A Antonio Romero Castaño. Fiel compañero de montaña.
Tenía una de esas huellas que no se olvidan; metía la mano izquierda un poco más de la cuenta por algún defecto, derrote de juventud o lesión. Era un pequeño detalle que habría pasado desapercibido para cualquier mortal, pero es que estuve estudiando sus pasos durante un día entero con tanta atención que estaba dispuesto a exprimir cada detalle para no dejar nada al libre albedrío que llevan siempre la suerte y la desdicha.
Entraba a deshora, como a deshora siempre aparecen los que desaparecidos creíamos. Y es que la edad le dio la prudencia que carece en los jóvenes que todo lo saben. Había matado a dos osos jóvenes el invierno pasado. No se andaba con milongas. Decían los lugareños que a finales del invierno pasado lo vieron con un becerro en la boca junto al pueblo. Los fríos y las hambrunas le llevaron al descaro de la necesidad extrema. Y con dos postas en las costillas huyó a los bosques eternos de perpetua soledad.

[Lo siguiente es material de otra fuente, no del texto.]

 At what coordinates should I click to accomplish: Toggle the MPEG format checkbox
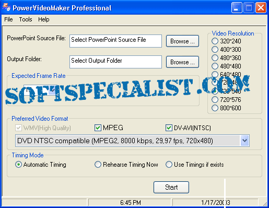pos(98,128)
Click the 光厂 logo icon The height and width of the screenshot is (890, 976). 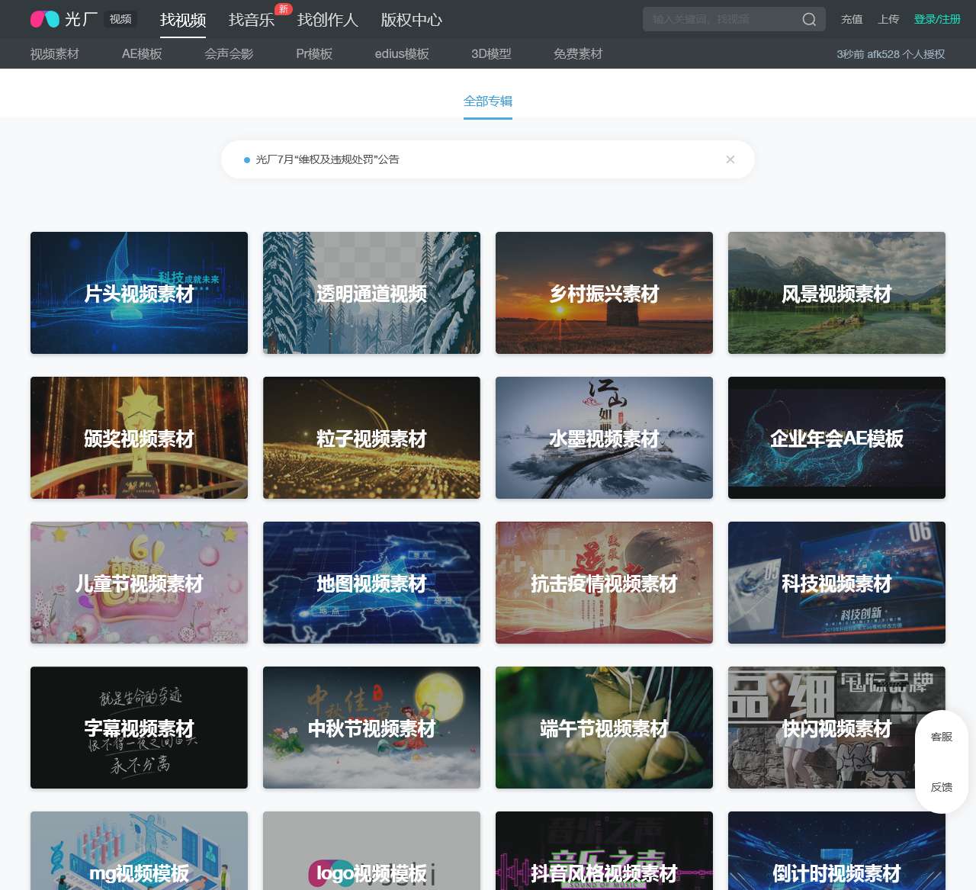[45, 19]
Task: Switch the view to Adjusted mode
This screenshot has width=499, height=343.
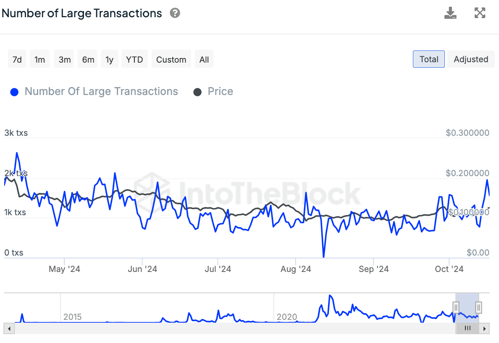Action: coord(471,59)
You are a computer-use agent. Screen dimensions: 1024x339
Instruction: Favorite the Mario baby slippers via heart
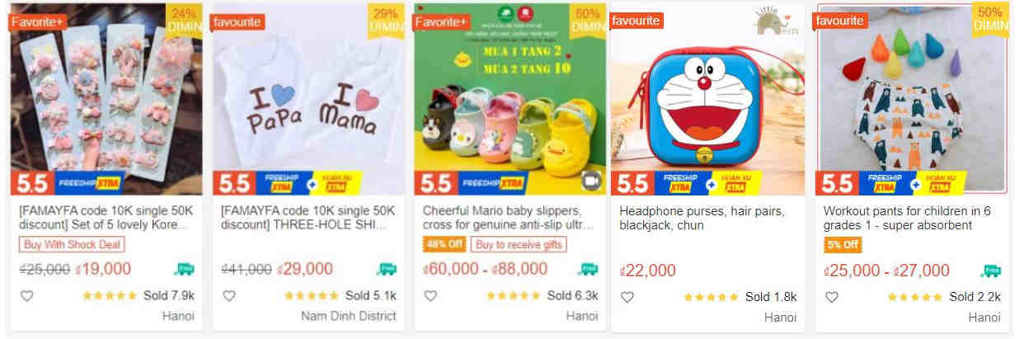[430, 296]
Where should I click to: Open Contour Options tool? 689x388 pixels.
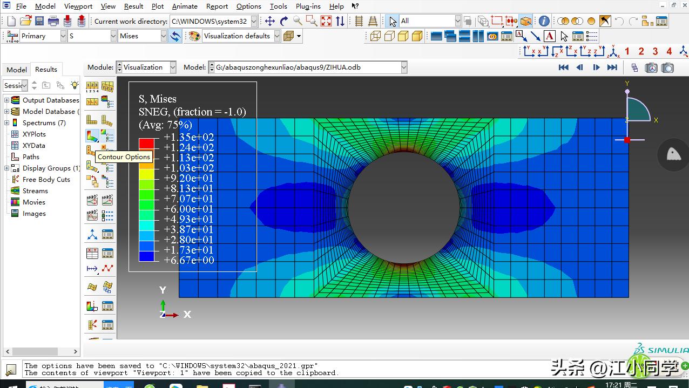click(x=107, y=135)
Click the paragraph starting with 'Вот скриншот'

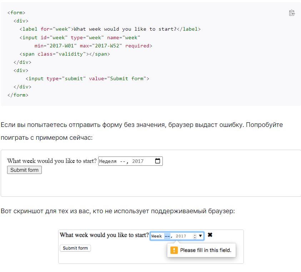point(118,211)
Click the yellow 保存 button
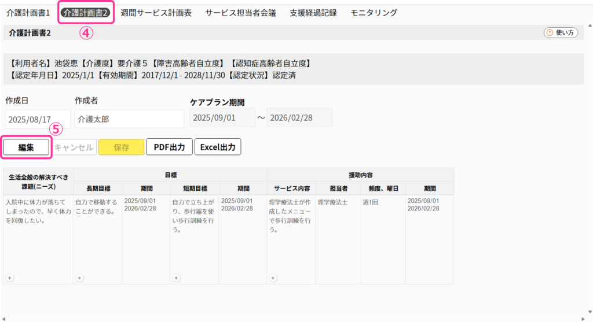Viewport: 593px width, 322px height. click(121, 147)
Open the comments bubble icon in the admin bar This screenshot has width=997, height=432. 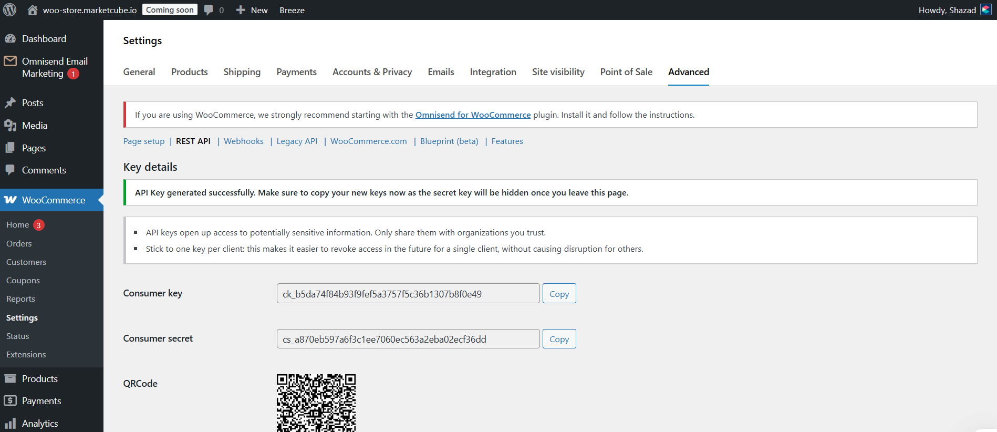pyautogui.click(x=209, y=10)
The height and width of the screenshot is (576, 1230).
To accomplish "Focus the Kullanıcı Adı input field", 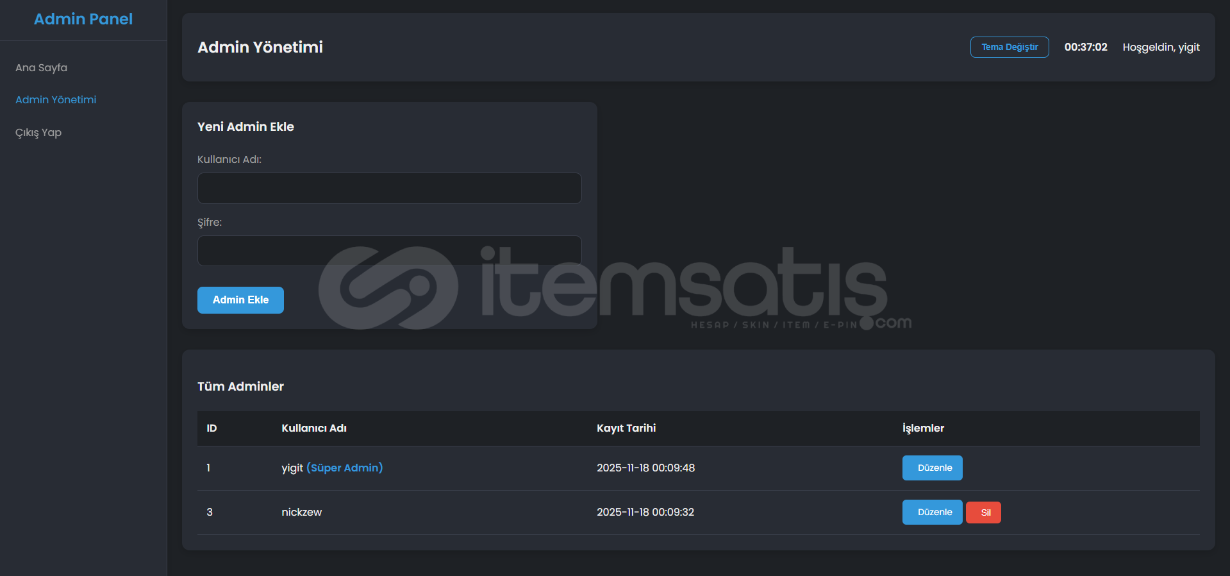I will coord(389,188).
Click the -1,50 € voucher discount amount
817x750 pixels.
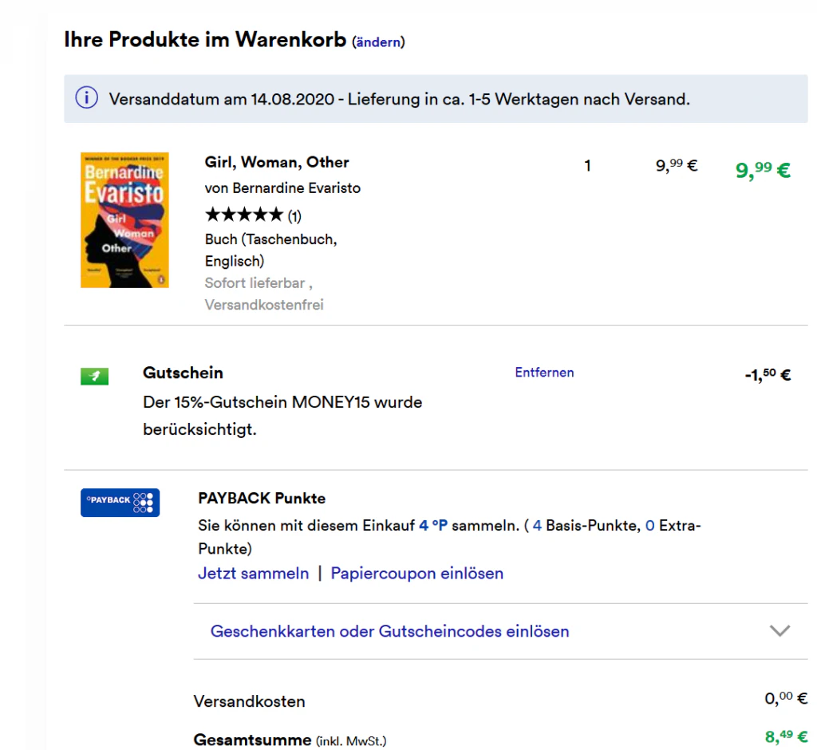click(768, 374)
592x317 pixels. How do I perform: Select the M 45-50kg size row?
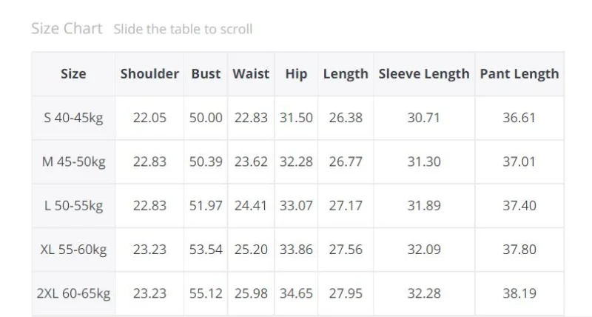pyautogui.click(x=73, y=161)

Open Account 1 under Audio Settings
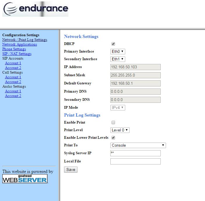pos(13,91)
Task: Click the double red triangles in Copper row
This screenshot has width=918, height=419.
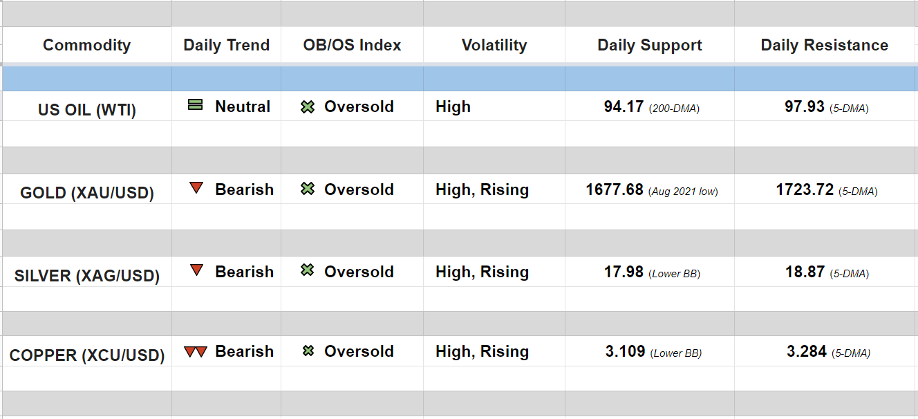Action: click(x=196, y=351)
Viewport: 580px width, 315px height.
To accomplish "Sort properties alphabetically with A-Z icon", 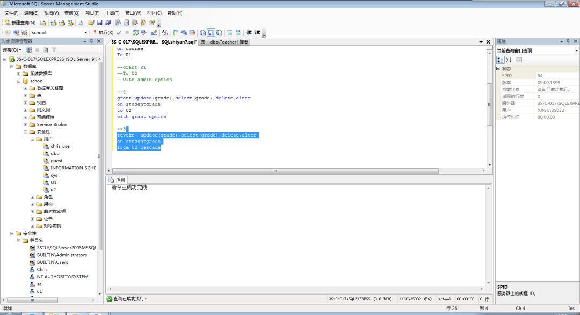I will [509, 60].
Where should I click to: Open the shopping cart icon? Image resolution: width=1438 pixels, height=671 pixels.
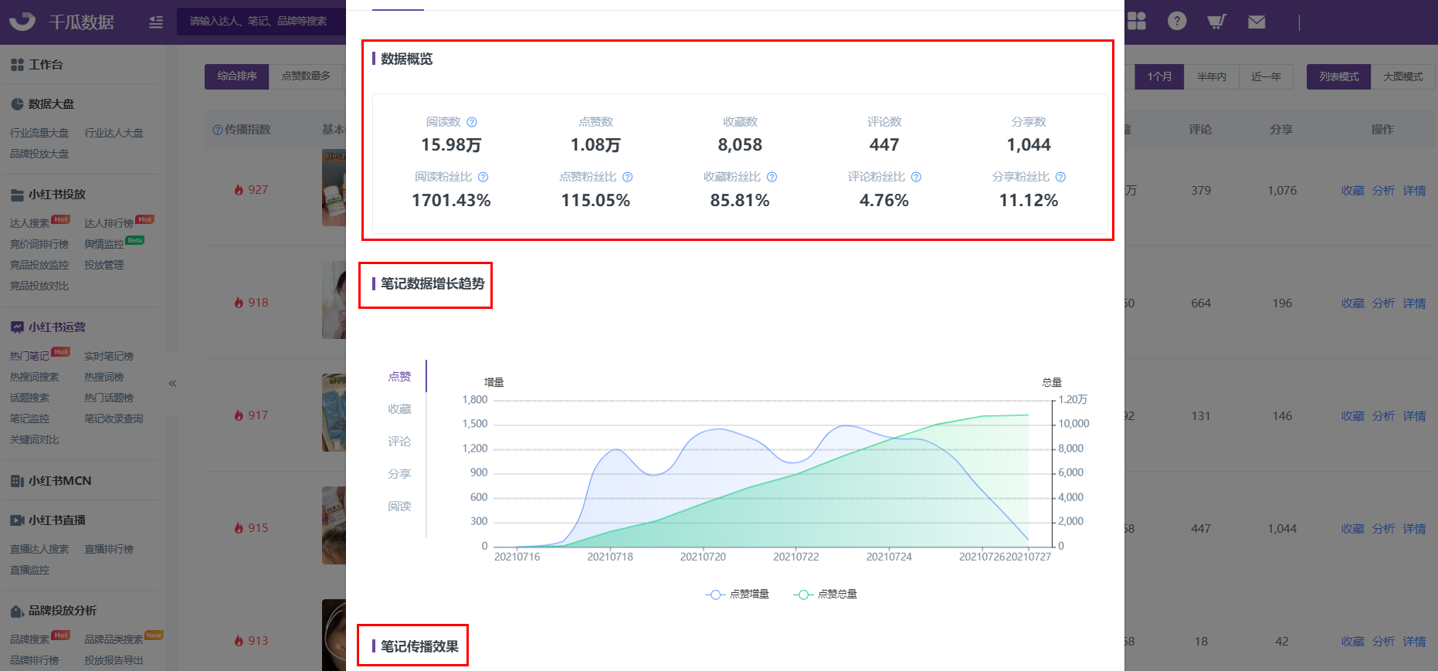pyautogui.click(x=1216, y=22)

Los inviernos son silenciosos. Los árboles están raquíticos por la ausencia de hoja. Por ello los pájaros no alborotan el entorno donde todo se mece mohíno y taimado. Ahora estamos en los arranques de primavera, donde asoman las yemas de los hayedos y robledales, alargan los días y el sol llega a la tierra sedienta de calor. La falta de follaje hace que penetre bien la luz y, con ella, la vida de esa alfombra inerte que comienza a verdear y a mullir los pasos de sus habitantes.
Estoy resguarido en mi escondite. Tenemos el cebo preparado y es zona de paso de más animales. Los Alpes dináricos, a pocos kilómetros del Mediterráneo. Unos montes bellos y bravíos, testigo de guerras y parturientos de muchos relatos que hielan la sangre. Vamos tras él. Tras las huellas del oso pardo, pero en mi cabeza están sus huellas y su historia. No por grande, sino por insolente. Debe ser uno de esos tímidos que cuando echan la pata al frente, sorprenden y escayolan el alma. Aún recuerdo el testimonio del granjero que contaba con estupor cómo hacía pocos meses sufrió la pérdida de su novilla muerta a zarpazos y mordiscos de una soberbia bestia que, además, mató a uno de sus perros careas y plantó cara a pastores y aldeanos. Son tímidos hasta que el hambre les agarra de las tripas. Y tranquilos hasta que la fiereza se despereza en sus entrañas. Así es la naturaleza en sí; hermosa, joven, delicada y luminosa, hasta que en un baile con el viento y con la lluvia se puede convertir en la más tenebrosa y malvada de las rameras.
Es de noche por todo el mundo. Han entrado ya varios osos, de menor a mayor, todos en solitario. El comportamiento es el mismo: entran despacio, comen, barruntan peligro y salen pitando. Y entra otro mayor… Además acude un buen cochino a regocijarse entre los maíces. El oso y el marrano se guardan la distancia. Comen cada uno en su esquina. De pronto, el marrano también huye. Algo viene. Entran dos lobos rastreros, sigilosos como la noche, a dar buena cuenta de una oveja pestilente… Un lince camina por la linde del hayedo y el prado. Creo que he muerto y estoy en el paraíso.
Todos se esfuman al unísono. Es más de media noche. Silencio total. Avanza el califa de aquellos bosques. Entra al ruedo, mirando a ambos lados, imponente. Noto la leve cojera de la mano izquierda. No hay duda. Llevábamos una vida entera sin buscarnos, pero sabíamos que caminábamos para encontrarnos. Qué imagen tan tremenda.
Se puede amar con besos, con abrazos… y se puede matar de amor. Teníamos que dejar algo nuestro allí porque, sin duda, algo de allí se vendría con nosotros. Tiene un postazo en la paleta izquierda, lo saqué cuando lo desollamos. Garras fuertes, romas y viejas. Tuerto de un ojo y más de trescientos kilos de puro músculo.
El oso. El imponente oso pardo. El amanecer me sorprendió acariciándolo. Un urogallo pasó sobre nosotros silencioso y fugaz, se posó en el hayedo a pocos metros, miró con sus ojos de carmín y, tras un vistazo rápido, continuó su camino. Creo que fue su despedida.